Page MenuHomeWildfire Games

Flush the destruction queue after GUI events are processed to avoid serialisation crashing
Needs ReviewPublic

Authored by wraitii on Jan 6 2019, 3:10 PM.

Details

Reviewers
None
Group Reviewers
Restricted Owners Package(Owns No Changed Paths)
Trac Tickets
#4616
Summary

GUI events can create and destroy local entities. Serialisation ENSURES that the destruction queue is empty (the reason for that is that we don't serialize the destruction queue)

If the simulation is paused, it can happen that local entities have been destroyed and not flushed (since we only flush if the simulation is running), which then crashes. In particular this can happen in odd cases in MP (see ticket).
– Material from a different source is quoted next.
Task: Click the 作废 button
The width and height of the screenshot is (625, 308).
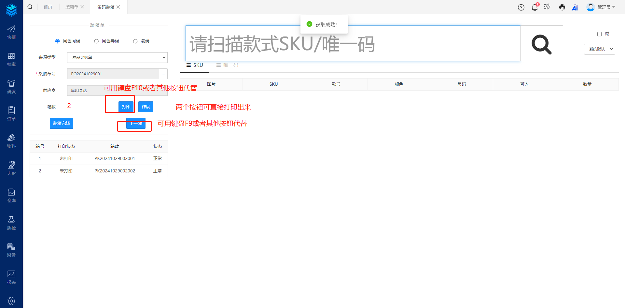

I _believe_ it is enough to flush after the GUI event loop and the simulationUpdate call. I think this still crashes if the player tries to serialize on the same event-loop that an entity is destroyed, but in SP I don't really see how you could do that, and I _believe_ in MP we would necessarily flush before the server can handle any request.
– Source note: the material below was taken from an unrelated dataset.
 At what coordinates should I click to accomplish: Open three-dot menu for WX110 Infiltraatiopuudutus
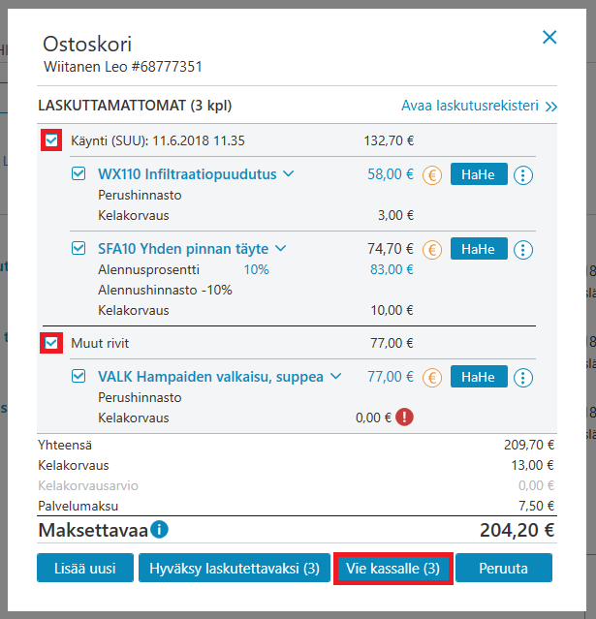(523, 175)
It might be safer to explicitly Flush before any "SaveGame" call or something.
Alternatively, I'm not sure that we actually need this ENSURE here: since local entities don't get serialised, they won't be loaded back or transmitted over MP, so it ought to be safe to remove it.

Test Plan

To reproduce locally:

  1. Select an entity that can build something
  2. Pause the game
  3. Try placing building previews (you can see they don't disappear - they also can't move)
  4. Try saving the game
  5. It crashes

Diff Detail

Repository
rP 0 A.D. Public Repository
Branch
D1738_flush
Lint
Lint OK
Unit
No Unit Test Coverage
Build Status
Buildable 7362
Build 11991: Vulcan BuildJenkins
Build 11990: arc lint + arc unit

Event Timeline

wraitii created this revision.Jan 6 2019, 3:10 PM
wraitii edited the summary of this revision. (Show Details)Jan 6 2019, 3:12 PM
Vulcan added a subscriber: Vulcan.Jan 6 2019, 3:12 PM

Successful build - Chance fights ever on the side of the prudent.

Linter detected issues:
Executing section Source...

source/ps/Game.cpp
|   1| /*·Copyright·(C)·2018·Wildfire·Games.
|    | [NORMAL] LicenseYearBear:
|    | License should have "2019" year instead of "2018"

source/main.cpp
|   1| /*·Copyright·(C)·2018·Wildfire·Games.
|    | [NORMAL] LicenseYearBear:
|    | License should have "2019" year instead of "2018"
Executing section JS...
Executing section cli...

Link to build: https://jenkins.wildfiregames.com/job/differential/935/

The more I think about it the more I think the best thing to do here is to remove/amend the ENSURE. It dates from rP7276, and I'm not sure if it ever was useful. The Simulation's UpdateComponents cannot be halted and we won't serialize or deserialise in the middle of it, so any non-local entity destroyed is flushed at the end of the turn, i.e. the destruction queue only has local entities in it. That's fine because those don't get serialised anyways.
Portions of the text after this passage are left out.